Likewise, the new front office mode has been further refined, so you can take control of the various aspects that involve running an NFL franchise — and more importantly keeping said franchise profitable. This might mean constructing a new stadium and raising concession prices as well as hiring a new coaching staff and drafting players. In other words Madden is the best of all worlds for serious football fans. You can take the role of an individual player and hit the weights to get beefed up and go for glory, play quick games with friends online or run the whole show as a true control freak. Whatever you want in professional football, well, Madden probably has it.

All Pro Football 2K8
2K Sports
Platforms: PlayStation 3, Xbox 360
ESRB: Everyone +10

allprobox.jpgIf for some reason Madden isn’t your game – and honestly if you’re into football, we’d have to question your decision – then 2K Sports offers an alternate look with All Pro Football 2K8. This is a good game, but it is sort of like buying generic soda. Yeah, it’s close but it leaves a bit of a bad aftertaste and it just isn’t quite as good as the real thing.

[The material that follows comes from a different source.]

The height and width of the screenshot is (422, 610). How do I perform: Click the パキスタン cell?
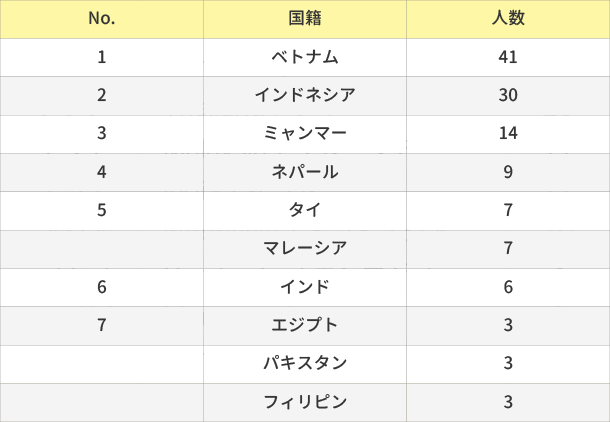tap(305, 364)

Basically this one is about playing the various legends of the games, including such players as Johnny Unitas, Dick Butkus, Joe Montana, Mike Singletary, Reggie White and Walter Payton. What makes it really cool is that you can recruit a team of these players – but don’t look for every top tier player as just as many are missing as are included. Still with the players that are included you get to see their signature moves. More importantly this game uses a new and refined attribute system that focuses on the various stars specialized skills, making so that no two players will ever be the same. All this makes for a game that is a worthy opponent to Madden. Add in the online leagues and tournaments and the Big M might have some reason to be worried.

However All Pro comes up sort on a few levels. First the soundtrack is going to be love it or hate it, with much of the music focused for a vastly younger audience than Madden (so young that players might not even remember the likes of Johnny Unitas). Worse is that the fact that there is a decent season mode, but the games lacks a robust dynasty mode, especially given the likes of these players. Finally the commentary tracks are about as canned and generic as… generic soda.

Blitz: The League
Platforms: PlayStation 2, Xbox, Xbox 360 and Wii (Coming soon)
ESRB: Mature (Blood, Strong Language, Suggestive Themes, Use of Drugs, Violence)

blitzcover.jpgWhen Electronic Arts scooped up the NFL license it made it hard for other game developers to even stay in the game. In 2005 Midway came up with Blitz: The League, an over-the-top style football series that was akin to the over-the-top style games that now-defunct publisher Acclaim used to be famous for making. In other words don’t look for any real-world superstars, team logos or famous stadiums. Instead you’ll find a more “cinematic: look at the world of professional football – where winning by any means is still winning.

The arcade style of football had been going strong as Blitz for a few seasons, then dropped and finally revived for the PS2 and Xbox in 2005. When it came back it was meaner and more brutal. The gameplay featured impossible hits, career-ending injuries and animations that certainly weren’t for the squeamish. Yet somehow many fans found this to be the way video game football should be played. It wasn’t realistic, but it was intense. Updated, Blitz: The League was released last year for the Xbox 360 with improved graphics and a few new features. Unfortunately the game isn’t getting a new season for Xbox 360, but because the team roster is fictional there isn’t a whole lot of need to update what already works so well.

The PSP version, Blitz: Overtime was released last year, and while it was good port of the game, it suffered from load times that seemed to last longer than the Superbowl half-time show! And while it hasn’t been officially announced, there are rumors of a Wii vesion of Blitz: The League this fall, which should take advantage of the system’s unique controller. Could football get any better?